Popper, who retired in 2014, remains involved in research on hearing and on the effects of man-made sound on marine life
How many books does it take to cover the science of hearing? In 1990, Arthur Popper—a research professor emeritus of biology at the University of Maryland—thought that eight books would do the job.
Twenty-eight years later, Popper has co-edited 67 volumes of the Springer Handbook of Auditory Research (SHAR) with retired Loyola University Psychology Professor Richard Fay. Springer Publishing Company released the latest book—Rodent Bioacoustics—in September 2018. The first volume, The Mammalian Auditory Pathway: Neuroanatomy, came out in 1992.
“Right now, we might be looking at a hundred books in the series,” Popper said.
In addition to co-editing the series, Popper and Fay recruit scientists—including some from UMD—to edit books in the series that cover topics on which Popper and Fay are not experts. Subjects range from the evolution of hearing to music perception to age-related hearing loss.
“Editing the books has made me more aware of the breadth of the field of hearing,” Popper said. “A lot of scientists focus only on their own work. The books allow me to be conversant, and they’ve allowed me to get to know a good portion of the people in the field.”

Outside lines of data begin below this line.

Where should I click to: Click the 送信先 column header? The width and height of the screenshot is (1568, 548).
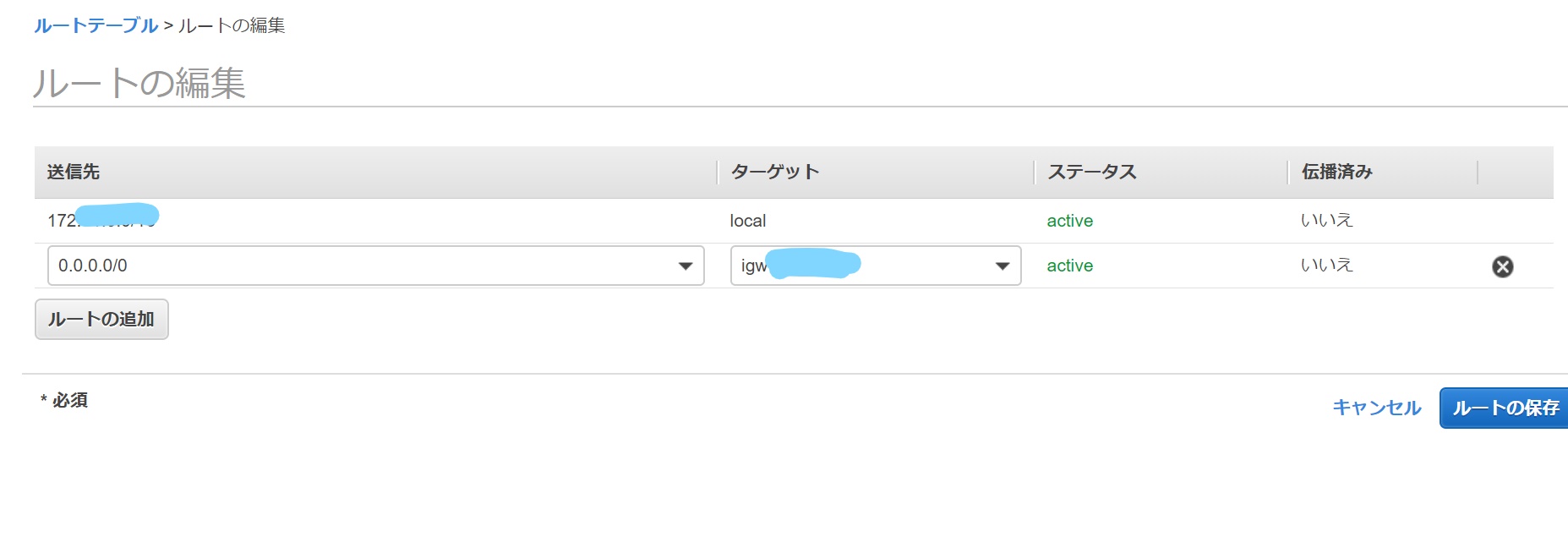click(x=72, y=171)
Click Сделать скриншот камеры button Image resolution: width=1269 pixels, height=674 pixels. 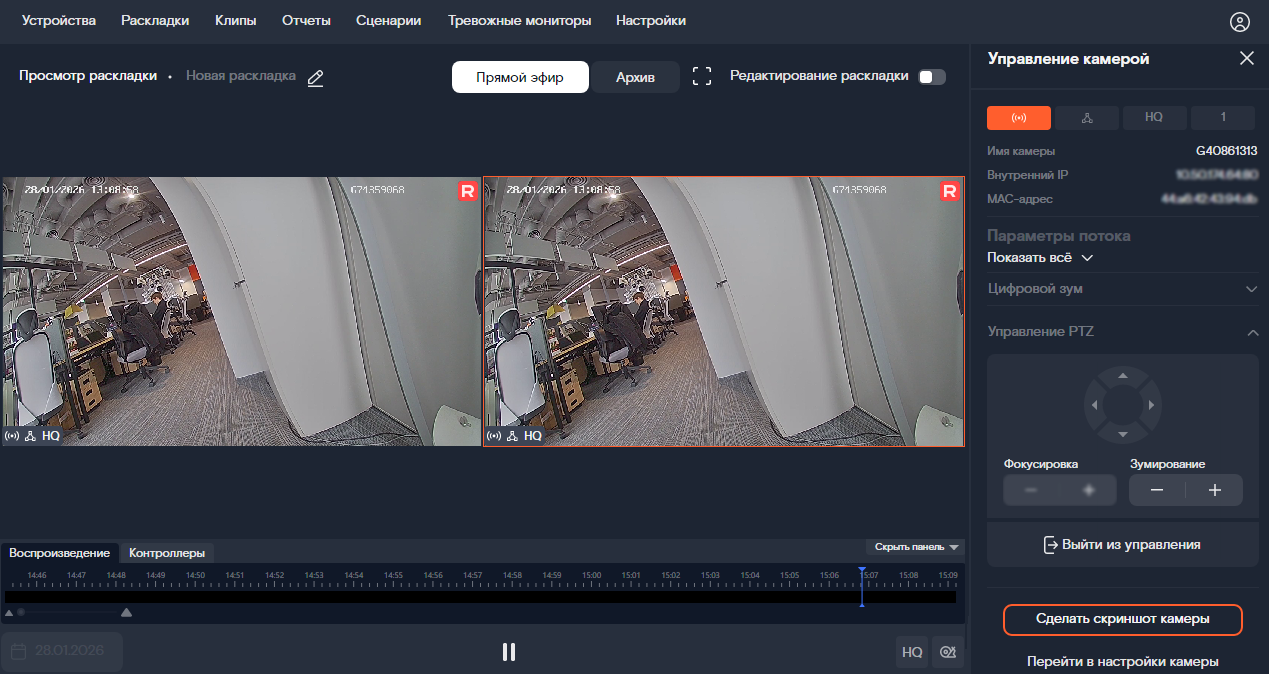click(1122, 619)
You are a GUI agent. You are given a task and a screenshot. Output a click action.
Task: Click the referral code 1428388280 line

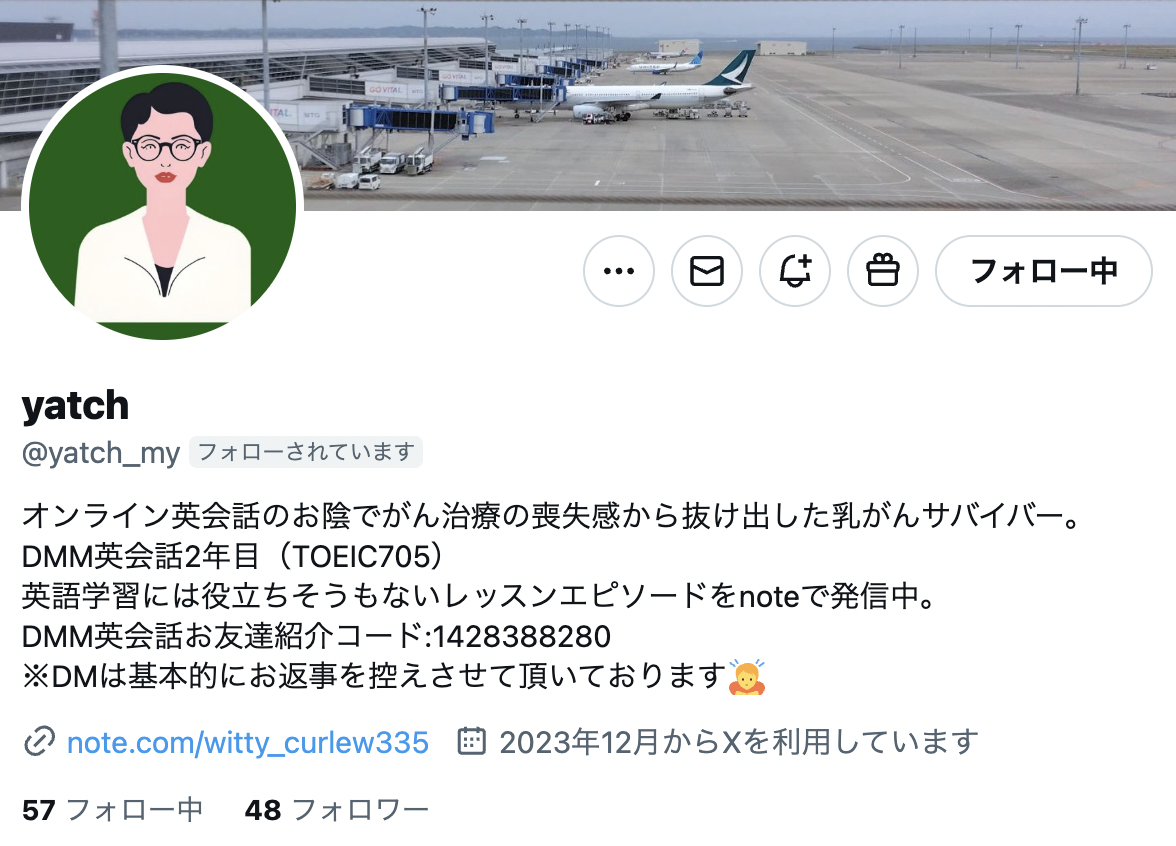pos(316,637)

Popper, who received his B.S. in biology from New York University, joined UMD in 1987. He studied hearing for his entire research career, starting with his Ph.D. work at the City University of New York. At UMD, his research focused on hearing in aquatic organisms such as fishes.
“I’m excited by hearing because it’s fascinating to think about why we evolved it,” Popper said. “We didn’t evolve hearing for communication; we actually evolved it for being aware of the acoustic environment. No sense gives you such a long-distance concept of the world like hearing does.”

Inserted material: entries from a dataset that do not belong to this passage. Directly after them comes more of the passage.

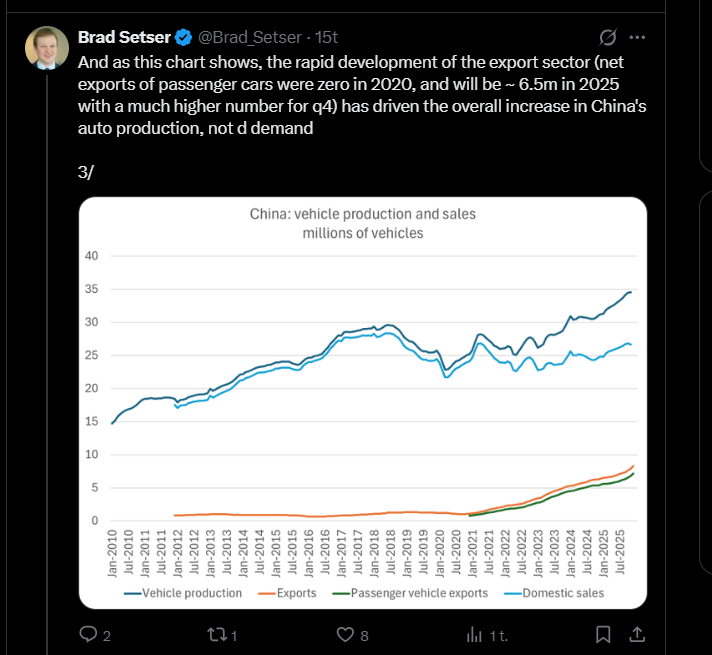Viewport: 712px width, 655px height.
Task: Open the @Brad_Setser handle link
Action: (x=250, y=38)
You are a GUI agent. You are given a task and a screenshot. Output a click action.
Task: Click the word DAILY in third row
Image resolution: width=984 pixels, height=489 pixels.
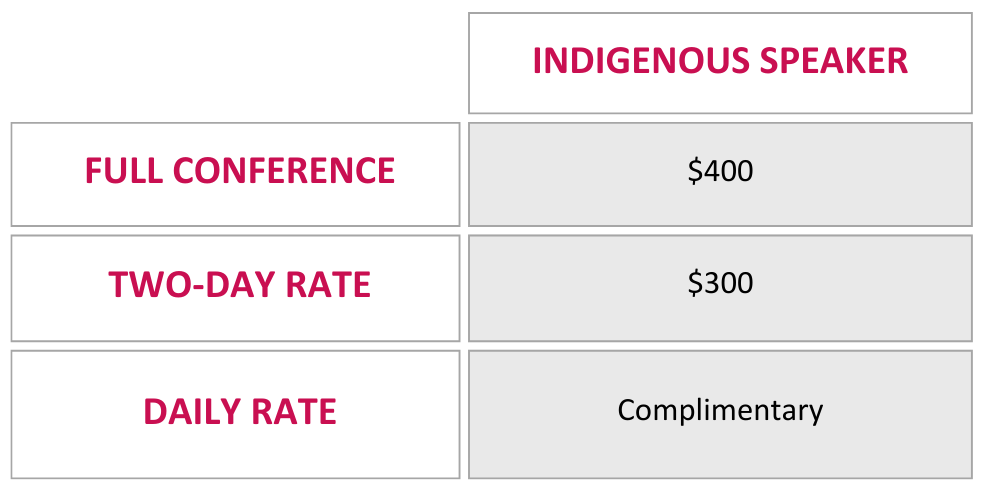click(x=192, y=412)
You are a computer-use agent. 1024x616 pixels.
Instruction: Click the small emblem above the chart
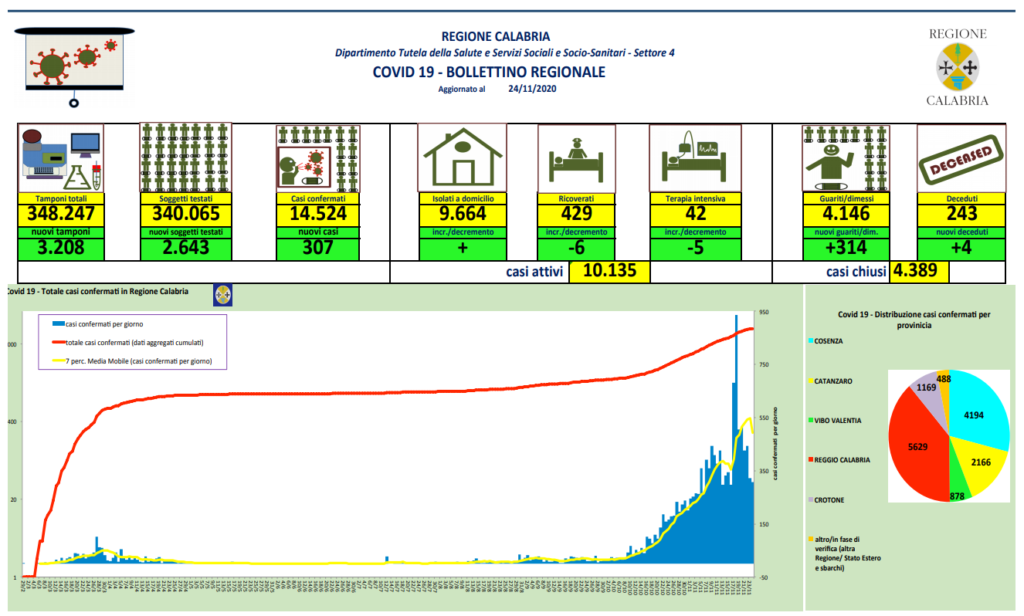(222, 293)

Beyond performing his own research, Popper co-founded the Center for Comparative and Evolutionary Biology of Hearing at UMD with Psychology Professor Emeritus Robert Dooling. In 1996, Popper and Dooling successfully applied for UMD’s first National Institutes of Health training grant to support the center. The grant is now entering its 22nd year, with Distinguished University Professor of Biology Catherine Carr and Hearing and Speech Sciences Professor Sandra Gordon-Salant as co-principal investigators. The program has supported more than a hundred UMD graduate students and postdocs, many of whom have gone on to careers in auditory neuroscience.
“I believe we have the one of the most outstanding auditory research groups in the world here at Maryland,” said Popper, who published over 250 papers and received more than 50 research grants before he retired in 2014. In 1996, Popper received the Outstanding Faculty Research Award from the university’s College of Life Sciences.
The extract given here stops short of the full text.